De fait, si la littérature fait voyager, Dick incarne une race bien particulière d’écrivain : celle qui arpente, imagine (imagine, vraiment ?) et conçoit des mondes au nôtre semblables… à quelques nuances près. Chez J’ai lu, on en est convaincu : non seulement « il n’a jamais été aussi présent dans la culture populaire qu’aujourd’hui », mais surtout, il connut « une carrière prolifique de génie visionnaire ». Pour accompagner cette année 2022, l’éditeur a décidé de revisiter l’intégralité du fonds Philip K. Dick, avec un relooking global des titres.

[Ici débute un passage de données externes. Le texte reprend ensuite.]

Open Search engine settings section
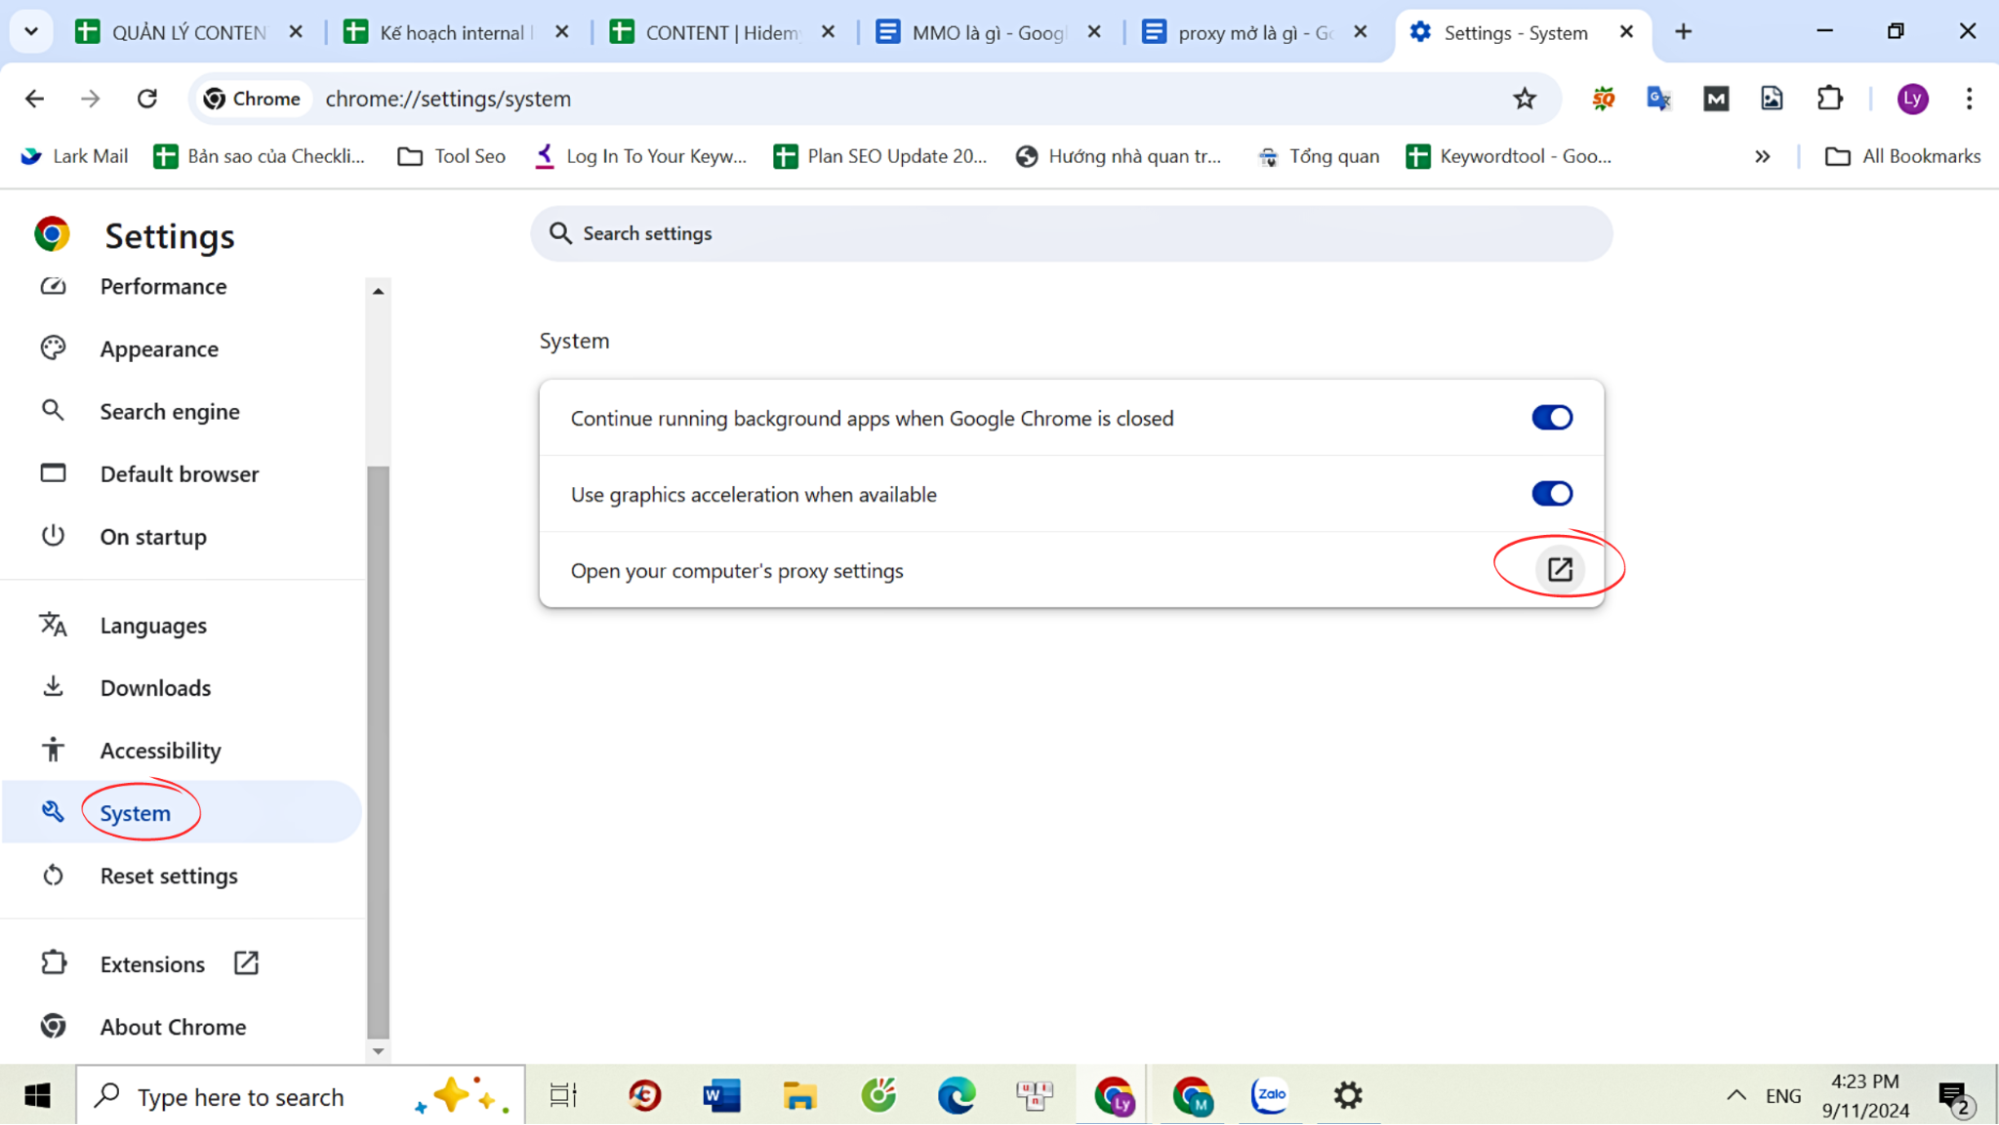Viewport: 1999px width, 1125px height. pyautogui.click(x=170, y=409)
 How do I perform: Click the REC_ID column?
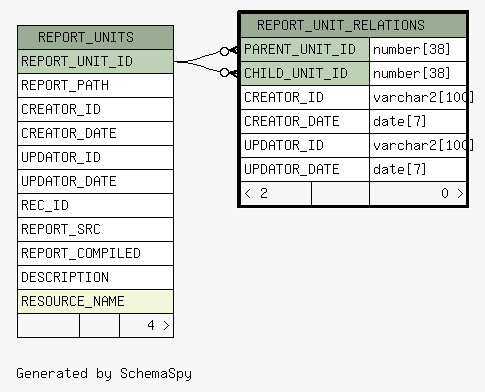coord(95,205)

Au menu, Blade Runner, Le Bal des schizos, Les Clans de la Lune alphane, Le Temps désarticulé et d’autres : Le Maître du Haut Château, Le Dieu venu du Centaure, Le Guérisseur de cathédrales… En tout, 26 romans et recueils de nouvelles, et plus encore. Radio Libre Albemuth est remis en vente chez Folio SF (groupe Madrigall, auquel appartient J’ai Lu) : ce roman posthume, nettement plus ancré dans le réalisme que les œuvres de SF ressortira début janvier.

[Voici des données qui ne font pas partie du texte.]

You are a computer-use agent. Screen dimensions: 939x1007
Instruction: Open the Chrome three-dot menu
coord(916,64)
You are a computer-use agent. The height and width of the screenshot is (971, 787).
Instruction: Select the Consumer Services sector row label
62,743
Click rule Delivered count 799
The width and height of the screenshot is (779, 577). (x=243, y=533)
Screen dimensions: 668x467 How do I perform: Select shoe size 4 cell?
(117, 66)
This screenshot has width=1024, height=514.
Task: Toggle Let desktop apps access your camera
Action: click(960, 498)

En parallèle, La Trilogie divine et Invasions divines, la biographie de référence de Lawrence Sutin sont prévus chez Denoël, en collection Lunes d’encre mi-février.

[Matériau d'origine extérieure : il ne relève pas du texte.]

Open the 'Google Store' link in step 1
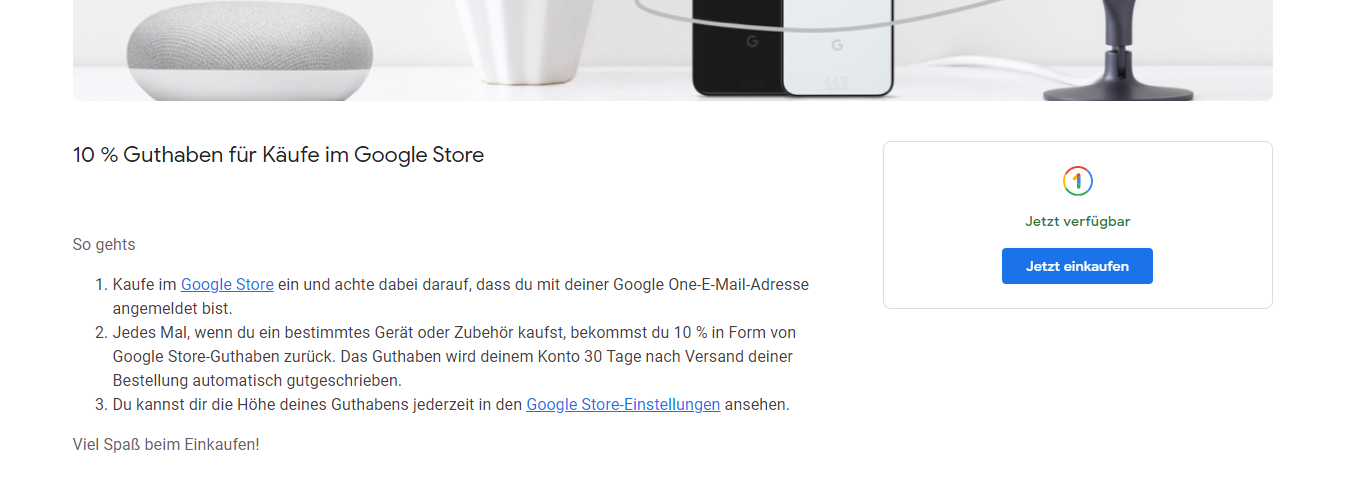 227,284
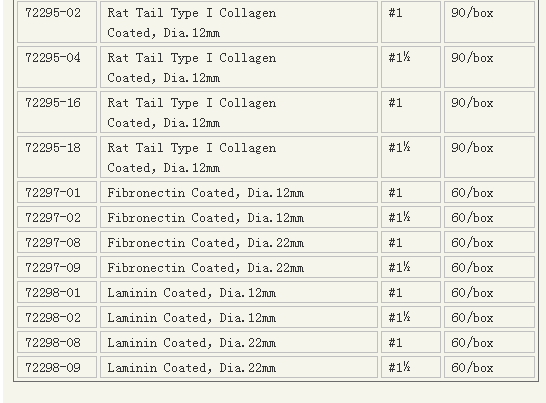Click catalog number 72295-18
Viewport: 546px width, 403px height.
(x=53, y=148)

Tout cela est bel et bon, man : fais tourner le K-Priss, que l’on s’échappe de ce monde, et fais péter le D-Liss que l’on s’enferme dans un autre, pas forcément très accueillant. Or, en l'état, la fête n’aurait pas été complète....
Manquaient en effet au catalogue de J’ai lu deux titres : Au bout du labyrinthe, qui aura transité chez Livre de Poche ainsi que 10/18, dans une traduction d'Alain Dorémieux – mais qui demeurait indisponible depuis 10 ans. La révision de la traduction pour l'édition 2022 fut confiée à Pierre-Paul Durastanti. Résumé :
Après huit ans d'attente, Seth Morley reçoit son autorisation de transfert sur la planète Delmak-0. Il s'y retrouve en compagnie d'une douzaine d'autres personnes originaires de tous les points de la galaxie. Chacune représente une discipline scientifique différente mais nul n'est là pour les recevoir ni pour leur dire quel genre de travail on attend d'eux.
Qui plus est, la planète est changeante et le paysage se déforme sans arrêt. Mais la situation devient véritablement dramatique lorsqu'une sorte de folie homicide s'empare de certains membres de la communauté. N'ont-ils été envoyés sur Delmak-0 que pour y périr ?
Mais surtout, le grandiose Ubik, là encore dans une traduction d'Alain Dorémieux, et dont 10/18 avait dernièrement produit une édition collector. Sauf que pour ce roman, la maison a fait appel à la spécialiste de Dick, la traductrice Hélène Collon, pour reprendre l'ensemble du texte. Résumé :
Tout pouvoir entraîne l'apparition d'un contre-pouvoir. Ainsi, l'intervention de télépathes dans les affaires conduit à l'apparition des inertiels, capables de neutraliser leurs pouvoirs. Dont Joe Chip, qui accepte à contrecoeur l'admission de Pat Conley dans leur groupe. Et qui se rend compte trop tard que le vrai talent de Pat est ailleurs. Elle manipule le temps.
Quand les objets se mettent à régresser à travers les années, quand des lambeaux de 1939 envahissent 1992, Joe Chip se dit qu'ils ont commis une erreur de trop. Ubik est la solution réparatrice. Par les trous du décor se glissent les messages d'Ubik. Partout. Dans ce monde et dans l'autre. Mais qui est Ubik ? Un dieu ou un produit ?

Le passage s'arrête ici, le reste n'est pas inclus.